Exercise description: Reproduce, word for word, the part of the reader comments starting with "I enjoyed a" and going on through "see us off!".

Supplied text:
********************

For more on Aptera, see http://www.greekisland.co.uk/wcrete/aptera.htm

5 Responses to “Ruins”

  1. Ted Mahsun Says:

    Talk about synchronicity! I was thinking about Ozymandias these past few days as well, although instead of real ruins I was dwelling upon how great accomplishments are made by certain people but history can forget them due to political machinations.

  2. Pey Says:

    I enjoyed a lovely walk in the ruins from reading your post from hot and humid Changi Airport on the way back to London. Thunderstorms here to see us off!

  3. Yang-May Ooi Says:

    How spooky, Ted! Yes, history is written by the victors.

    Pey, see you in London soon, I hope.

  4. YeeTon Says:

    “.. Zeus and his desire for women, Helen of Troy”

    WASN’T Zeus God of War who already had Aphrodite,
    Goddess of Love?

    And who can forget the lady Helen - to die for? - ” the face that launched a thousand ships “, as movie publicity material once put it.

  5. Yang-May Ooi Says:

    I’m reading Helen of Troy by Bettany Hughes, yeeton - since we got back from Crete, I’ve been inspired to find out more about the Greeks, Cretans and their history and myths. It’s an excellent book - very readable while being well-researched and intelligent. There’s also a lot of background information on Greek myths, especially on Zeus and his unstoppable womanising. Helen of Troy is said to be the result of Zeus raping Leda while disguised as a swan (eeewww!)

********************

Given information:
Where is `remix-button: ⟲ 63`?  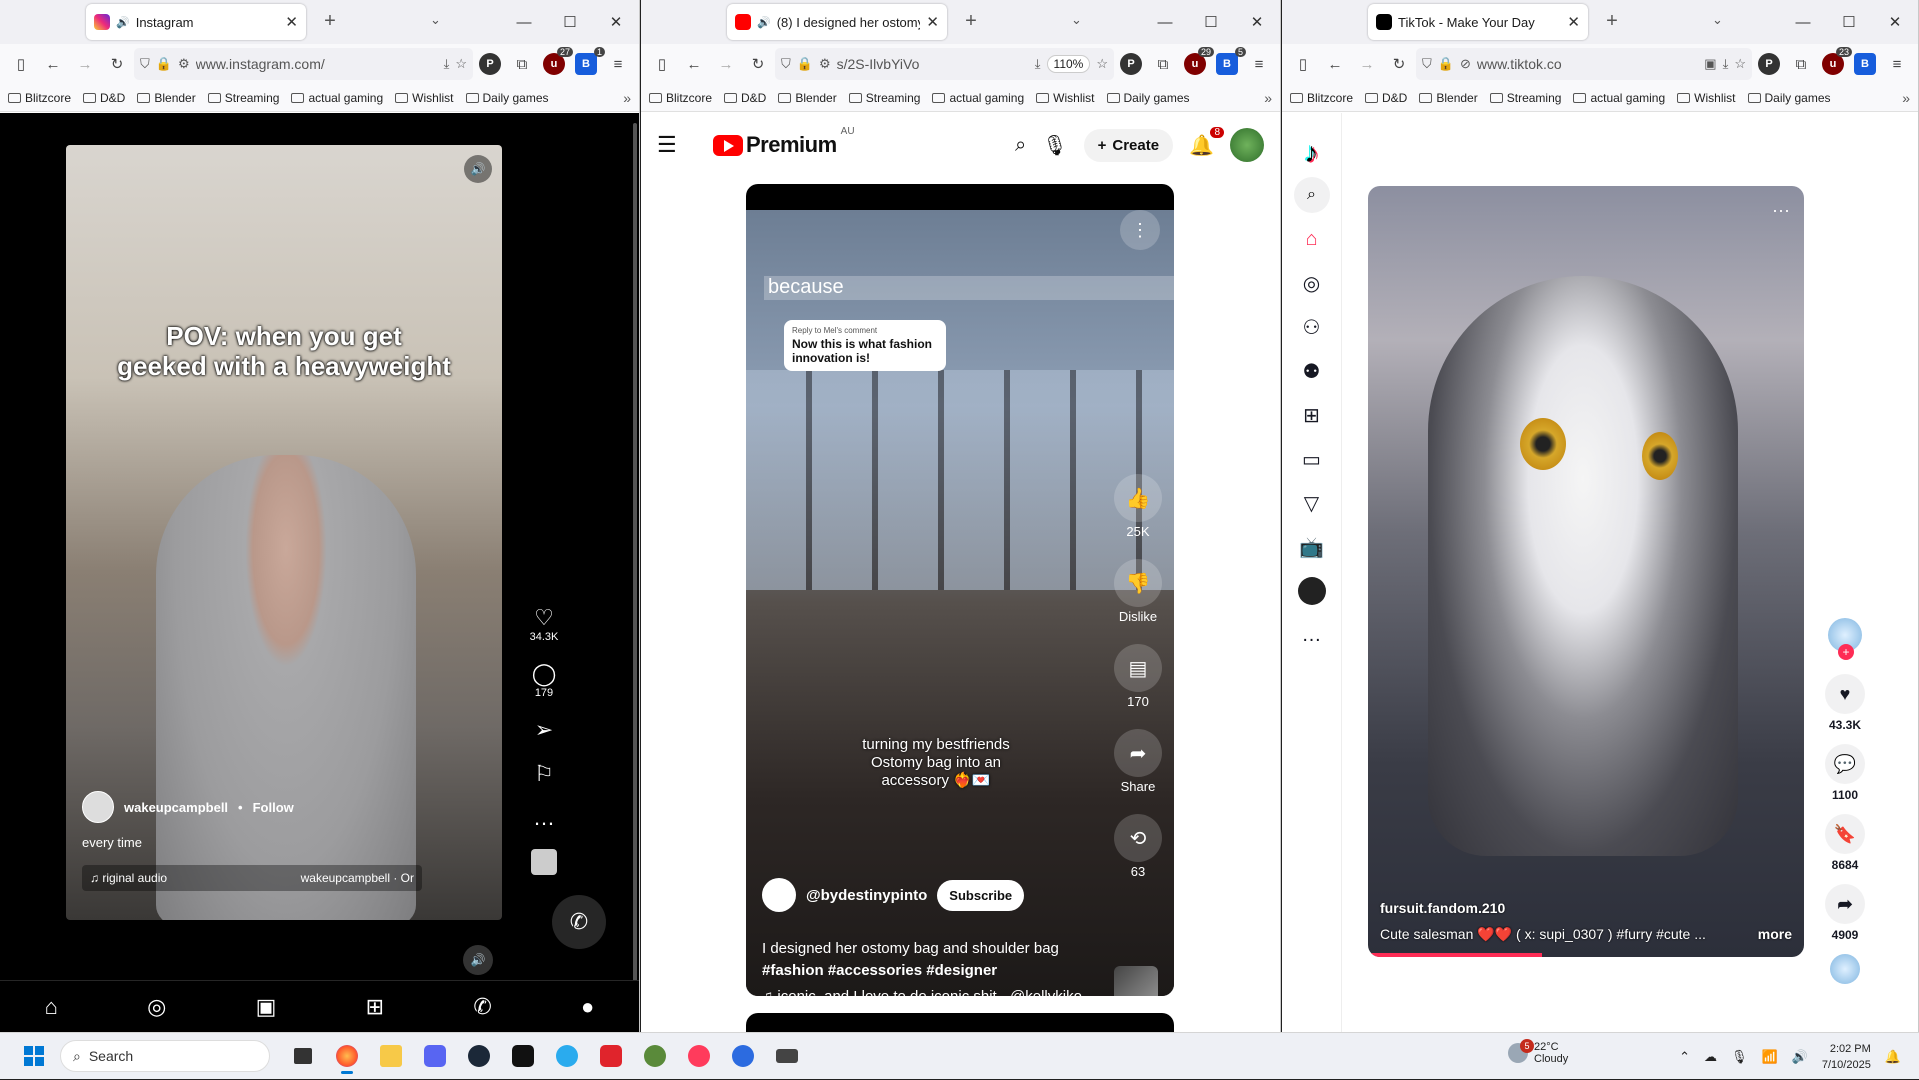
remix-button: ⟲ 63 is located at coordinates (1138, 846).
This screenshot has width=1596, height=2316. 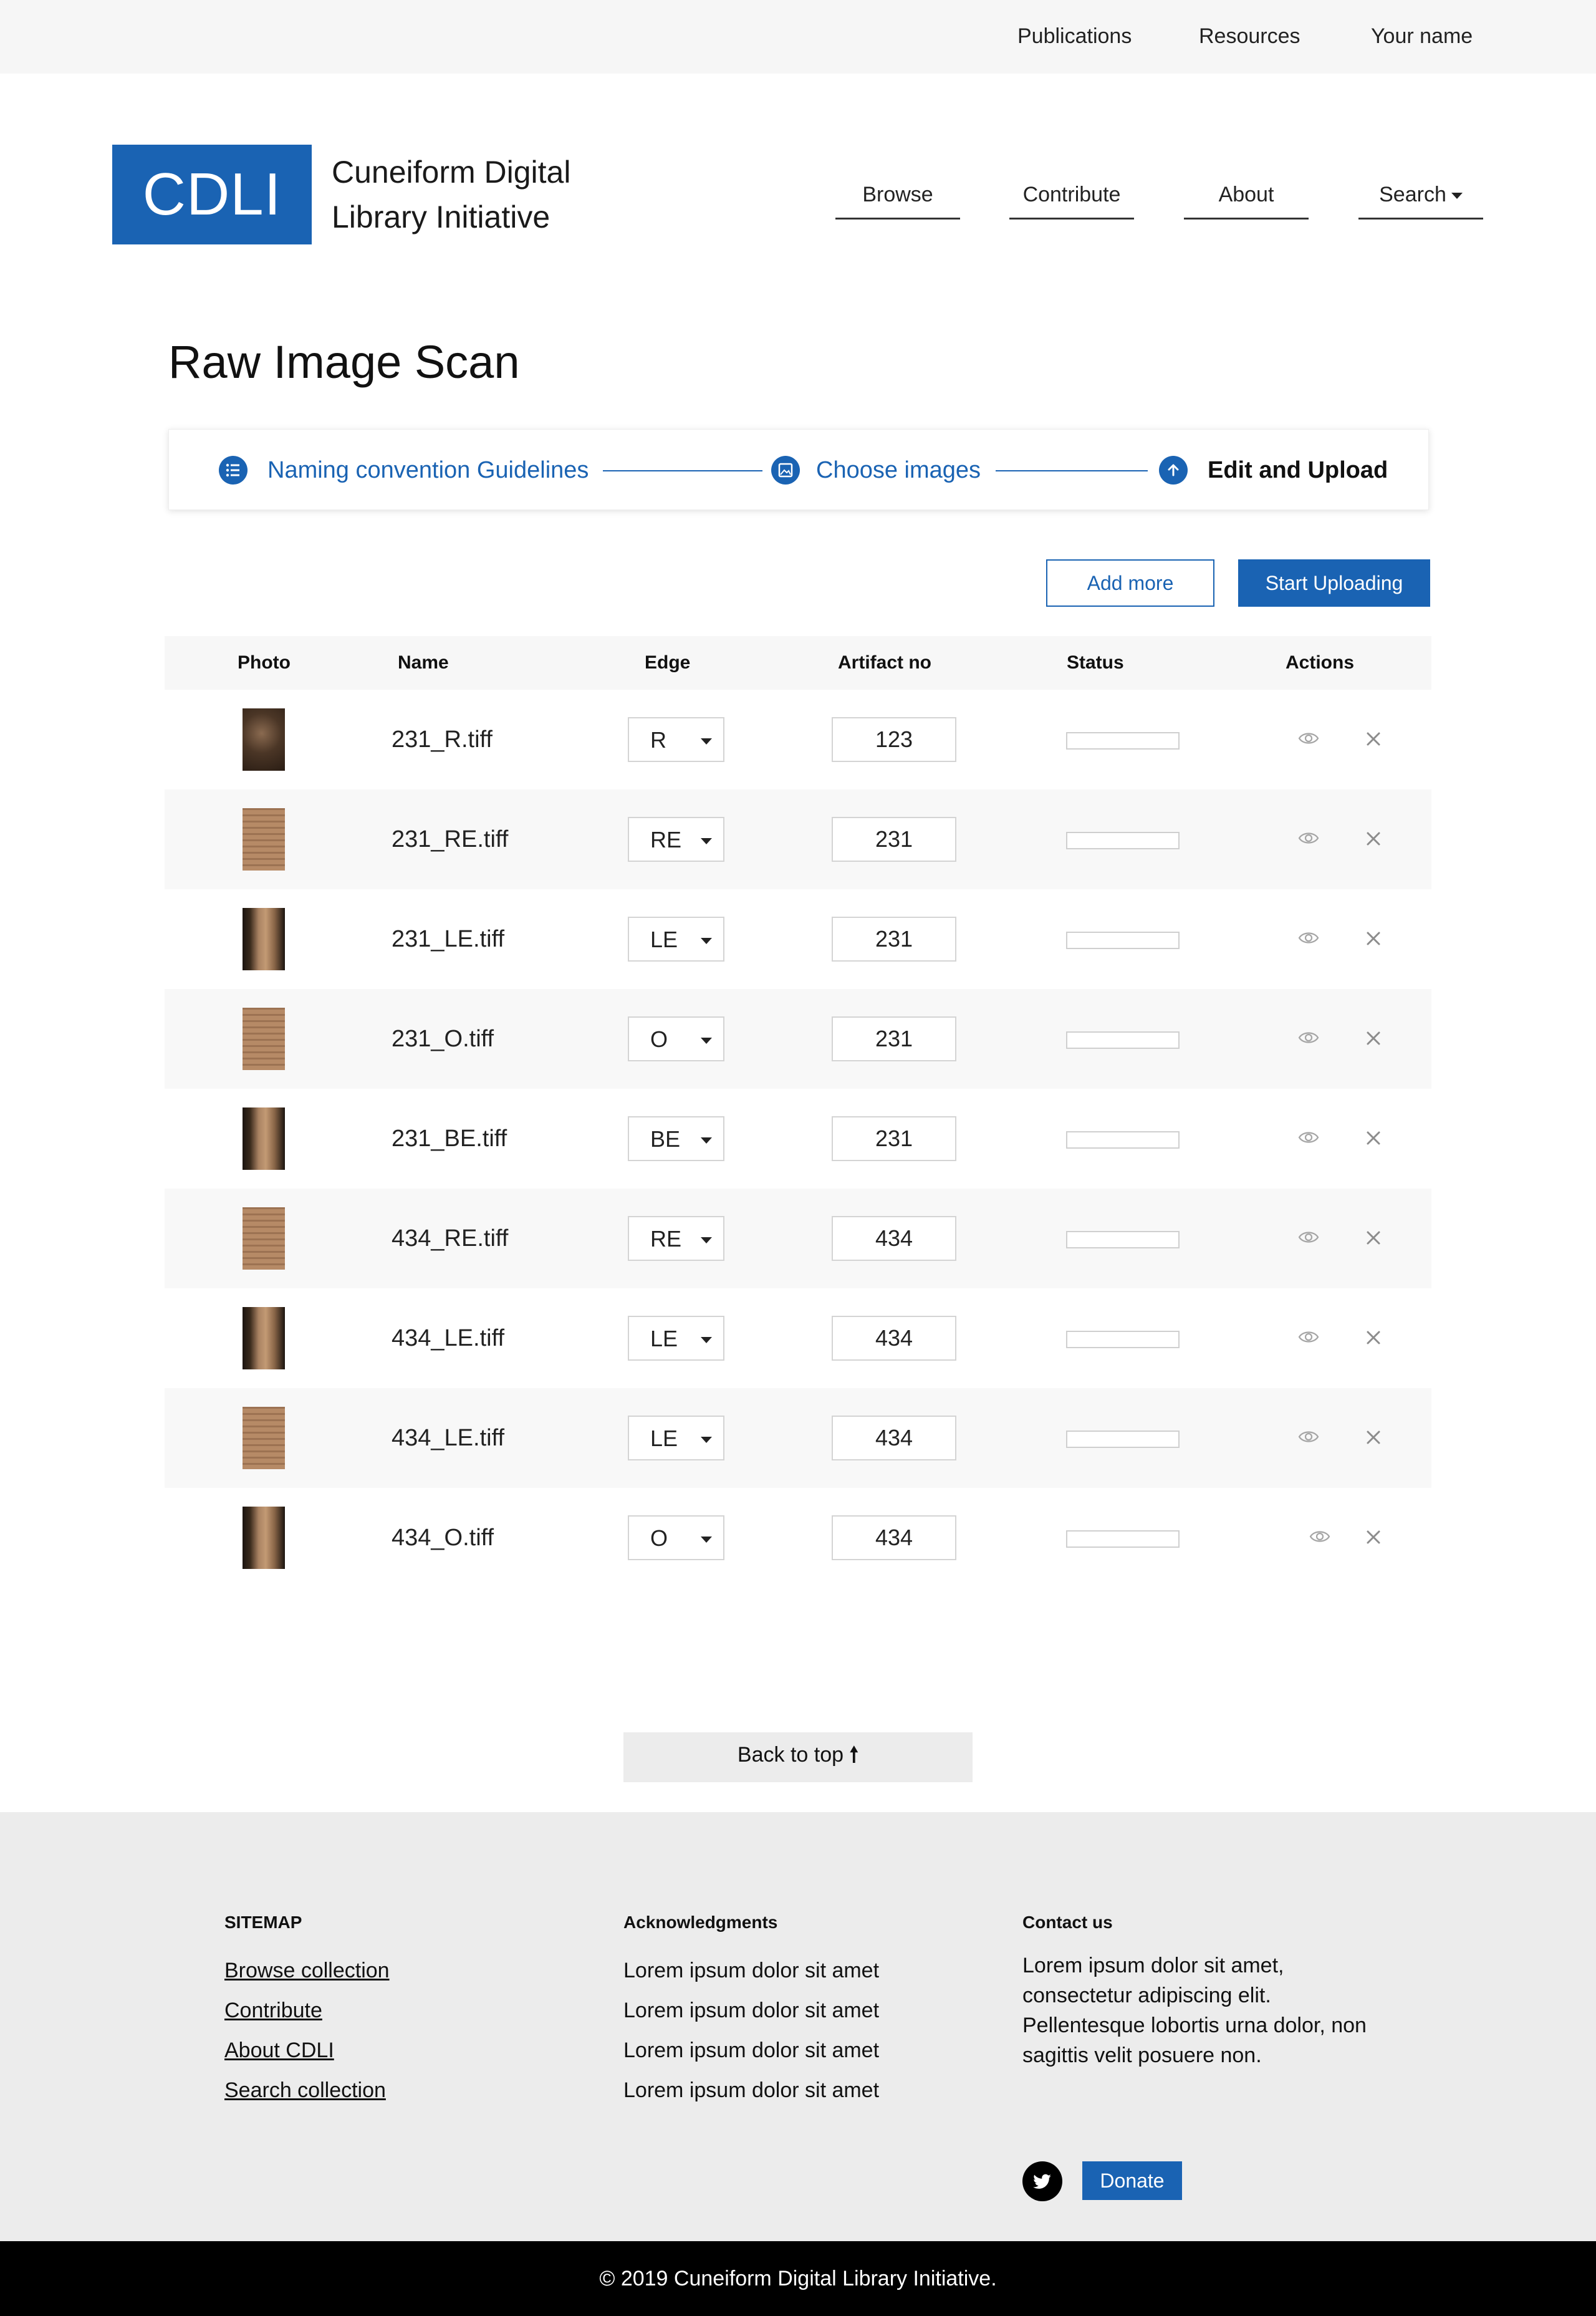 What do you see at coordinates (307, 1970) in the screenshot?
I see `footer-link-browse-collection: Browse collection` at bounding box center [307, 1970].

********************

Reply to the exercise:
I enjoyed a lovely walk in the ruins from reading your post from hot and humid Changi Airport on the way back to London. Thunderstorms here to see us off!